I applied for my high school’s environmental council in June at the end of Grade 9. During the interview, I
was asked whether I’d be comfortable handling worms, as the council operated a worm composting bin. I knew
about the bin and I wanted to be on the council, so I said yes, I’m comfortable handling worms.
We all returned to school in September and attended the first Monday meeting of the year, where the
president informed us that no one had thought about the composting bin for the entire summer. The worms had
all dry roasted in the sun.
This announcement was fairly tragic. Perhaps the worms had grown to enjoy their little bin, after the
initial discomfort wore off. The compost was likely a cushion-y wonderland in which they could bury their
nubbin heads and have the odd nibble on an orange rind scrap. When the soil started to feel increasingly
coarse, they wouldn’t have thought much of it, because worms don’t think much about anything. They probably
didn’t even recognize these sensations as symptomatic of oncoming death.
I genuinely felt sad for the worms that day, but pity wasn’t the full extent of my emotions. Because the
reality is, I’m not actually that comfortable handling worms. And although I never would have wished death
upon them, I did feel extraordinarily lucky in that moment. There was a lot of talk in the following two
years about getting another bin for the council, but I ended up quitting before those plans came to
fruition.
If you think about it hard enough, you’ll realize this story is actually an analogy for climate change. All
stories about humans and nature become stories about climate change if you think about it hard enough. The
three of us are intertwined in a twisted love triangle that largely consists of human snootiness directed
towards the other two participants.
I, like many other ignorant people, have convinced myself that I’m part of the greatest species on Earth,
far above every other. We all live in constant delusion, invested in a pseudo-distinction of human
superiority. Even in my school’s environmental council, worms were clearly expendable—so much so that we
were willing to sacrifice a whole new colony at the altar of our resumes. However, the very ways we function
and the essence of who we are contradict this hierarchical perspective.

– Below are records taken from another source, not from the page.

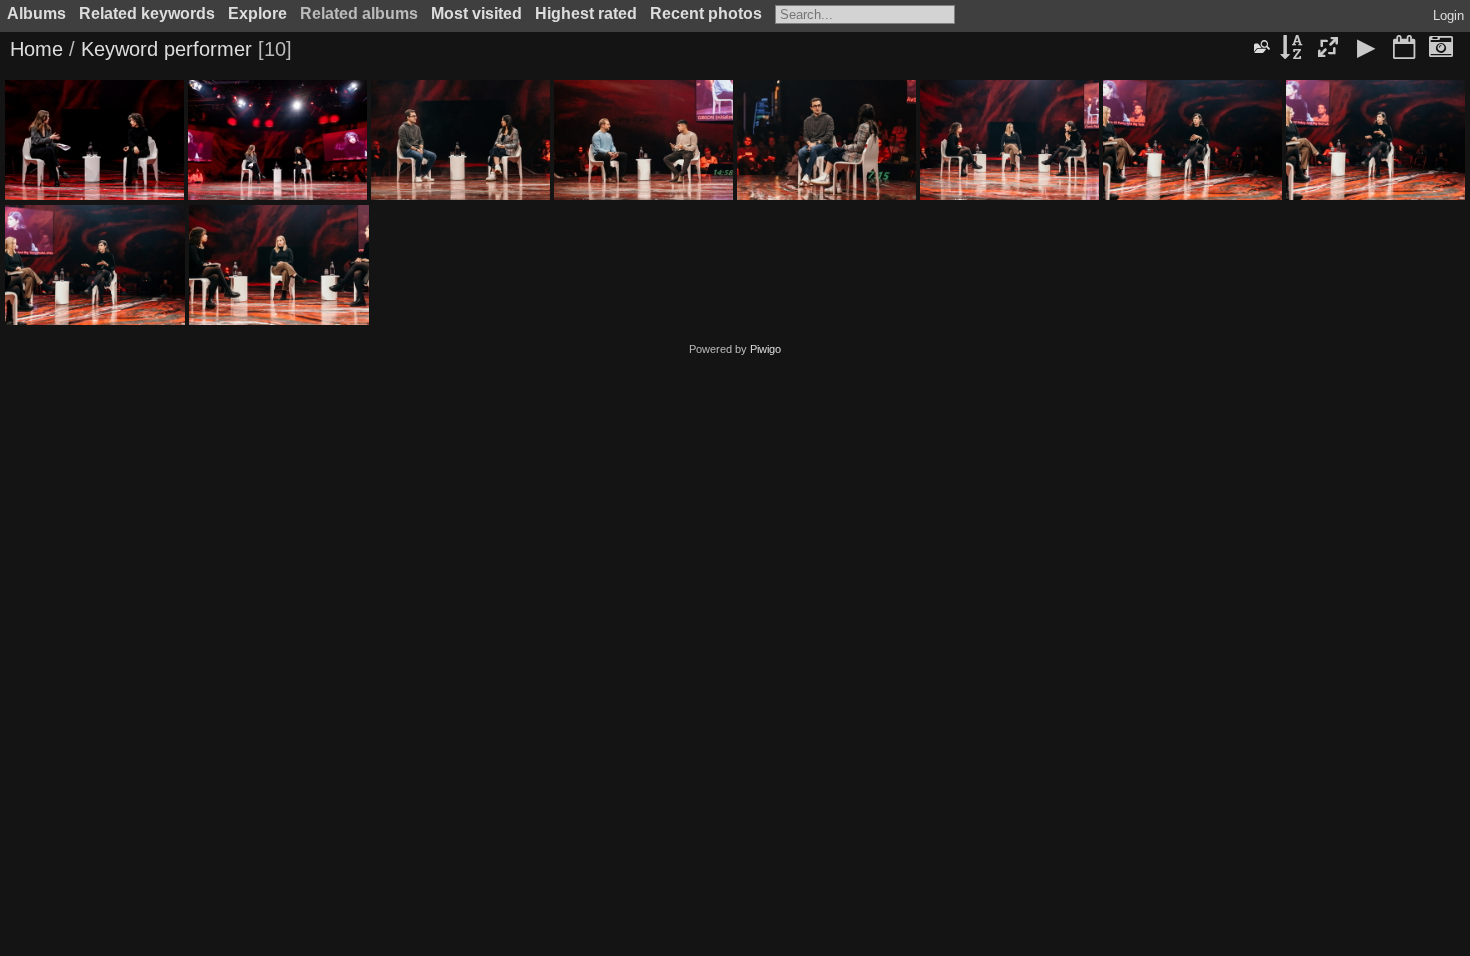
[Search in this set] (1261, 47)
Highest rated (586, 13)
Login (1448, 15)
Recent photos (706, 13)
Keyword (119, 49)
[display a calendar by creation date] (1441, 49)
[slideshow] (1366, 49)
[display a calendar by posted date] (1404, 49)
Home (36, 49)
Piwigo (765, 349)
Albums (36, 13)
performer (208, 49)
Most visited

Humans are fundamentally part of nature, and nature is what makes us human. We are just as much creatures of
the environment as the animals we hold dear as emotional crutches and the succulents we grow to refresh our
homes and energy. This relationship isn’t one-sided; when humans imbue flowers with deep symbolism and make
the forest our refuge from the nine to five capitalist hellscape, we take the world that shapes us and
impose our own collective meanings onto it.
Before I started working with the incredible writers in this issue, I knew it would be absurd to create
abstract satirical takes on humans and the environment without considering the millions whose lives are most
directly and disproportionately affected by climate change every day. Ultimately, this issue is a response
to what largely motivates lethargy or indifference toward the Earth in the West: the increasing disconnect
between humans and nature. The planet itself has become expendable—a necessary sacrifice to make every
aspect of our lives, both personal and commercial, as “easy” as possible.
We’ve stubbornly inched our way towards creating an almost imperceptible difference;
from doing whatever we want because we don’t care what happens to Earth, to doing whatever we want because
the planet will eventually implode and kill us all anyway. As we burrow ourselves deeper into this view, we
adopt a logic of extremes that’s morally dubious at best and inhumane at worst. To give up on nature is to
give up on human beings and humanity itself. We lose ourselves when we forgo our responsibility to the
Earth.
This issue isn’t intended to indulge your comfortable hopelessness about the world’s future. As has become
abundantly clear in recent years, a resigned mindset only serves the people who can literally afford to
assume a position of nonchalance about the state of the planet. Instead of enabling pessimism,
Human
Nature is an exploration of the varied ways human beings are intrinsically tied to the natural
world: physically, emotionally and spiritually. Our relationship is simultaneously exploitative and hopeful,
ignorant and imaginative. It's a connection that begins the moment we are born and continues long after our
death, as we gradually decay into worm food.
I suppose global warming and bodily decomposition aren’t the most hilarious concepts to think about, but if
all journalists will inevitably become climate reporters, all satirists may be doomed to the same fate. But
at least we can have a laugh about it.